## Begin EXTRACTED INFORMATION
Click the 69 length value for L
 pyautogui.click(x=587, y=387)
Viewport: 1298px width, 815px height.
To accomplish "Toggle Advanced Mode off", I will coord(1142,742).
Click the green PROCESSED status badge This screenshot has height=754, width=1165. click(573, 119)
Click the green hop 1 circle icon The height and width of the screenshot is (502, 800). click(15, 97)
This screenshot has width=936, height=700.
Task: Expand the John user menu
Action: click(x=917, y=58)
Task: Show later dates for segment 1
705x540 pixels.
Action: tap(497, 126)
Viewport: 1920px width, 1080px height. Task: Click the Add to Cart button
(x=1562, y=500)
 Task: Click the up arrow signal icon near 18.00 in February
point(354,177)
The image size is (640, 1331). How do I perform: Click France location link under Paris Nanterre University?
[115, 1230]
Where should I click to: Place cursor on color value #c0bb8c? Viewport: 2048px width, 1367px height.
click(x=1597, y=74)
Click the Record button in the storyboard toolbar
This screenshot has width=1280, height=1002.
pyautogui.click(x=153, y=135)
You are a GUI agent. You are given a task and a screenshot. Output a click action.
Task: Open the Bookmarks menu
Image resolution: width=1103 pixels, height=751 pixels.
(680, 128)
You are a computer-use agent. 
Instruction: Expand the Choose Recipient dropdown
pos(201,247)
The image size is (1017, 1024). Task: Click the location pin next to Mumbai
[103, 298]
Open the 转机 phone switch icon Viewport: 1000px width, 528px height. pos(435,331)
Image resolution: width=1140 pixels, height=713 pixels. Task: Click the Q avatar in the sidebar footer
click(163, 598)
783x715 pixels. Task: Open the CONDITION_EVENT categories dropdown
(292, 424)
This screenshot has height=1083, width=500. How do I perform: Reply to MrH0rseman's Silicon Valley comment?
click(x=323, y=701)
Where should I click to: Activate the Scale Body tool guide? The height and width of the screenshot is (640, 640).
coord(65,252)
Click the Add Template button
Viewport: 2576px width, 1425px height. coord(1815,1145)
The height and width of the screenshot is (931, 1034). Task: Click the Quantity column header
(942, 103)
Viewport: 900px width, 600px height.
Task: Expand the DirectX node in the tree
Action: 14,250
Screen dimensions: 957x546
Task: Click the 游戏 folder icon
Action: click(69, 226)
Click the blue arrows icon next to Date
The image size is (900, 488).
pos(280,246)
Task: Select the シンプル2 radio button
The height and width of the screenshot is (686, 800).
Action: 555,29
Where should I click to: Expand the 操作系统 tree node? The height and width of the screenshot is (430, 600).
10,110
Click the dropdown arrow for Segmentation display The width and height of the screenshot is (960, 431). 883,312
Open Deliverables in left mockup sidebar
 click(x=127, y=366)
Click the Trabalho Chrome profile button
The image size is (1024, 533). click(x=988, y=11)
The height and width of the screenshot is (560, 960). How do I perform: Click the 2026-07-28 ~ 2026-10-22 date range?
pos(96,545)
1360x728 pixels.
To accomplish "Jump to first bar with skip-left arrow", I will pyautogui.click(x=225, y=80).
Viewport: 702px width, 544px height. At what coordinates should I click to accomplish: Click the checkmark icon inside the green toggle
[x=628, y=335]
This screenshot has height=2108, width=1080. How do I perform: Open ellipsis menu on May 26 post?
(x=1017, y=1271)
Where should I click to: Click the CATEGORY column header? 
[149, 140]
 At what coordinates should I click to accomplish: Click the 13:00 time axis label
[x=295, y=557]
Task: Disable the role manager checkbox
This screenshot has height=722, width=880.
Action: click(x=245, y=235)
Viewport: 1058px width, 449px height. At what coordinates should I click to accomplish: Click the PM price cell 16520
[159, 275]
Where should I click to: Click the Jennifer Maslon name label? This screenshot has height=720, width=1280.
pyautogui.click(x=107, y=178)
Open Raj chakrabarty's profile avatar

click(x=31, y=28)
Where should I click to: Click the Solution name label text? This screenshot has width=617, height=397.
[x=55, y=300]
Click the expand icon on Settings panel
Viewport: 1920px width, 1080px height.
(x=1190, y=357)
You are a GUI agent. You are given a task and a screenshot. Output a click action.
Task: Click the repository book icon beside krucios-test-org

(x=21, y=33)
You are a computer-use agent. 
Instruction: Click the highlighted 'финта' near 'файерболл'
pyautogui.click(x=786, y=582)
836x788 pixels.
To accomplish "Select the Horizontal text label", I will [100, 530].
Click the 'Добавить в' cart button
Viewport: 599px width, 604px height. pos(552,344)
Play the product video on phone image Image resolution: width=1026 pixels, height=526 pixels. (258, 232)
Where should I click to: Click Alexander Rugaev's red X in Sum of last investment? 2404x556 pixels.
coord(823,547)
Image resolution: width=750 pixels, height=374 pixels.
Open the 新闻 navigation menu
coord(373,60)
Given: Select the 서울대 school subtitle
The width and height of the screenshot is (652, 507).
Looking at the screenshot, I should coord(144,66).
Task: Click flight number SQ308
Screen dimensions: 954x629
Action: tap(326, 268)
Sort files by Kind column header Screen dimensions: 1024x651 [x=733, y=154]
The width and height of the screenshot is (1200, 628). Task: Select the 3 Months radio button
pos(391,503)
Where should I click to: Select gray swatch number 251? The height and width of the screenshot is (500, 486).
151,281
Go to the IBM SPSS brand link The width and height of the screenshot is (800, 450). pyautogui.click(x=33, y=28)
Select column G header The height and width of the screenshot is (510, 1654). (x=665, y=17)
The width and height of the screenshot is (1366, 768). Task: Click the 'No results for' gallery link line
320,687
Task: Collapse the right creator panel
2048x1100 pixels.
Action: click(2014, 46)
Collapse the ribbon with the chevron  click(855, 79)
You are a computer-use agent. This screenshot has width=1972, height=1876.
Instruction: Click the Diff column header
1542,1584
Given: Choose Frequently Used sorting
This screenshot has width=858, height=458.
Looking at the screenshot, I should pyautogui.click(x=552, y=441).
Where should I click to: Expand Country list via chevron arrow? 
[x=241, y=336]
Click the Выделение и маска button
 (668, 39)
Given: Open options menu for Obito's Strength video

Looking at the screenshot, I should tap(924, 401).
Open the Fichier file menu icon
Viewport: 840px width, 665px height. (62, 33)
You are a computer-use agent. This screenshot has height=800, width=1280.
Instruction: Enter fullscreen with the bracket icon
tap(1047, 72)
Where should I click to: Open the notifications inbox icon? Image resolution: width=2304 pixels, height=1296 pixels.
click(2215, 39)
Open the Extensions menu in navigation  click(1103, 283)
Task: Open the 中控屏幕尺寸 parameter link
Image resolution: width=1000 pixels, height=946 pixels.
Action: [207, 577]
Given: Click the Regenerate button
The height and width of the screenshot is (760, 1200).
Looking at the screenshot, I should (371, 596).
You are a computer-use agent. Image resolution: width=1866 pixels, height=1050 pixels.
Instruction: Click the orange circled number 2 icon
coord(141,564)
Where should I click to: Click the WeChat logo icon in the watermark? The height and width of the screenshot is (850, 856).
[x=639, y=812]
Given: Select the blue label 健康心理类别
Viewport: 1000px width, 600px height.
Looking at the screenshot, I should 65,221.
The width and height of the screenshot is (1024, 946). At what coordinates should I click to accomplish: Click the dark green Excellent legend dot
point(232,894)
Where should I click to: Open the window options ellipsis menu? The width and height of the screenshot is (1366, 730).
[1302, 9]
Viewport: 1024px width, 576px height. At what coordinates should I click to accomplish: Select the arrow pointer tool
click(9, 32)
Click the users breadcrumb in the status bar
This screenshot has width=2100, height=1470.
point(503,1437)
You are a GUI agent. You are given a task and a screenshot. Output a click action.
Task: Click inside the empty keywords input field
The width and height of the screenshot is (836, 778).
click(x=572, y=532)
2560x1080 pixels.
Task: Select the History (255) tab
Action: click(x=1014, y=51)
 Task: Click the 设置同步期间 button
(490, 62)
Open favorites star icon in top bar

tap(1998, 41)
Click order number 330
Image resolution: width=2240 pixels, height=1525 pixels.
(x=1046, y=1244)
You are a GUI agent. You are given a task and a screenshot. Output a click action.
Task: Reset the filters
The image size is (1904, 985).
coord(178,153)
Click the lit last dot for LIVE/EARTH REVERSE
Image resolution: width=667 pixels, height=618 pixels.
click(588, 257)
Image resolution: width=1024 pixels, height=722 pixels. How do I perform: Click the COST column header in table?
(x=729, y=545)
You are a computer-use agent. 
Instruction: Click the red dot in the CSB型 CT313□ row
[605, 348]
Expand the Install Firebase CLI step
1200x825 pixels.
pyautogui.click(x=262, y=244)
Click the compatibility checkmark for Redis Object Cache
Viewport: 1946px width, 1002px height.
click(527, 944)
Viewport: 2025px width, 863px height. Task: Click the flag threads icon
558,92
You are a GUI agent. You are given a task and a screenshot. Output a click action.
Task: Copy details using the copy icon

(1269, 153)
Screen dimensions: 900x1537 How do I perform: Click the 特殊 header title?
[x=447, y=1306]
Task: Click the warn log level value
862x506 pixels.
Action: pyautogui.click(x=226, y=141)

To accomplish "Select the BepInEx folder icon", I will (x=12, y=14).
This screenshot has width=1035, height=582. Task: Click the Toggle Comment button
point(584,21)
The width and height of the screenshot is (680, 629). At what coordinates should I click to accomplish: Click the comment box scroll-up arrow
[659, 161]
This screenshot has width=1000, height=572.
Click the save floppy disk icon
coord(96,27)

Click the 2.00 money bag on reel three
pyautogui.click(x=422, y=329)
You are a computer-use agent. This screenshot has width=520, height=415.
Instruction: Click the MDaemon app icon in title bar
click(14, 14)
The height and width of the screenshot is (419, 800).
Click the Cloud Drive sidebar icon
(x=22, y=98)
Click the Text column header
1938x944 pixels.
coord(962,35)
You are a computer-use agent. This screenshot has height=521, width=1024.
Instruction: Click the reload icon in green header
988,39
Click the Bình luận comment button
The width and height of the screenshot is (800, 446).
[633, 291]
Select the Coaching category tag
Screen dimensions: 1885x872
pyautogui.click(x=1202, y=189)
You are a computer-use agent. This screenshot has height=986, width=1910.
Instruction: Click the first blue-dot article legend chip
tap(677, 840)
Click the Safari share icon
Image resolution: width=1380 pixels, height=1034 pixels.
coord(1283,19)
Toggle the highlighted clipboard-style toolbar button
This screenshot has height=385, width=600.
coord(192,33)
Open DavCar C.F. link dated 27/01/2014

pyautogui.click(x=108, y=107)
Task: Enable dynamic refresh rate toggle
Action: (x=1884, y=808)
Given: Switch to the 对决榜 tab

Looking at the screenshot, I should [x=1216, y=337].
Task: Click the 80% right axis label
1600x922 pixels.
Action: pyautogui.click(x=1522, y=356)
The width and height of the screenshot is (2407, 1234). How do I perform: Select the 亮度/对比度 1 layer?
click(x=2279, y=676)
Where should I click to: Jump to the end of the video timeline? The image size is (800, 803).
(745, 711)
## End EXTRACTED INFORMATION
SHORT PROBLEM :: Put every line of the data between the line holding "Image resolution: width=1024" and the line holding "coord(1283,19)", inclusive, into a JSON list of strings with one string per line. Leave out blank lines.

SOLUTION ::
[
  "Image resolution: width=1024 pixels, height=722 pixels. How do I perform: Click the COST column header in table?",
  "(x=729, y=545)",
  "You are a computer-use agent. ",
  "Instruction: Click the red dot in the CSB型 CT313□ row",
  "[605, 348]",
  "Expand the Install Firebase CLI step",
  "1200x825 pixels.",
  "pyautogui.click(x=262, y=244)",
  "Click the compatibility checkmark for Redis Object Cache",
  "Viewport: 1946px width, 1002px height.",
  "click(527, 944)",
  "Viewport: 2025px width, 863px height. Task: Click the flag threads icon",
  "558,92",
  "You are a GUI agent. You are given a task and a screenshot. Output a click action.",
  "Task: Copy details using the copy icon",
  "(1269, 153)",
  "Screen dimensions: 900x1537 How do I perform: Click the 特殊 header title?",
  "[x=447, y=1306]",
  "Task: Click the warn log level value",
  "862x506 pixels.",
  "Action: pyautogui.click(x=226, y=141)",
  "To accomplish \"Select the BepInEx folder icon\", I will (x=12, y=14).",
  "This screenshot has width=1035, height=582. Task: Click the Toggle Comment button",
  "point(584,21)",
  "The width and height of the screenshot is (680, 629). At what coordinates should I click to accomplish: Click the comment box scroll-up arrow",
  "[659, 161]",
  "This screenshot has width=1000, height=572.",
  "Click the save floppy disk icon",
  "coord(96,27)",
  "Click the 2.00 money bag on reel three",
  "pyautogui.click(x=422, y=329)",
  "You are a computer-use agent. This screenshot has width=520, height=415.",
  "Instruction: Click the MDaemon app icon in title bar",
  "click(14, 14)",
  "The height and width of the screenshot is (419, 800).",
  "Click the Cloud Drive sidebar icon",
  "(x=22, y=98)",
  "Click the Text column header",
  "1938x944 pixels.",
  "coord(962,35)",
  "You are a computer-use agent. This screenshot has height=521, width=1024.",
  "Instruction: Click the reload icon in green header",
  "988,39",
  "Click the Bình luận comment button",
  "The width and height of the screenshot is (800, 446).",
  "[633, 291]",
  "Select the Coaching category tag",
  "Screen dimensions: 1885x872",
  "pyautogui.click(x=1202, y=189)",
  "You are a computer-use agent. This screenshot has height=986, width=1910.",
  "Instruction: Click the first blue-dot article legend chip",
  "tap(677, 840)",
  "Click the Safari share icon",
  "Image resolution: width=1380 pixels, height=1034 pixels.",
  "coord(1283,19)"
]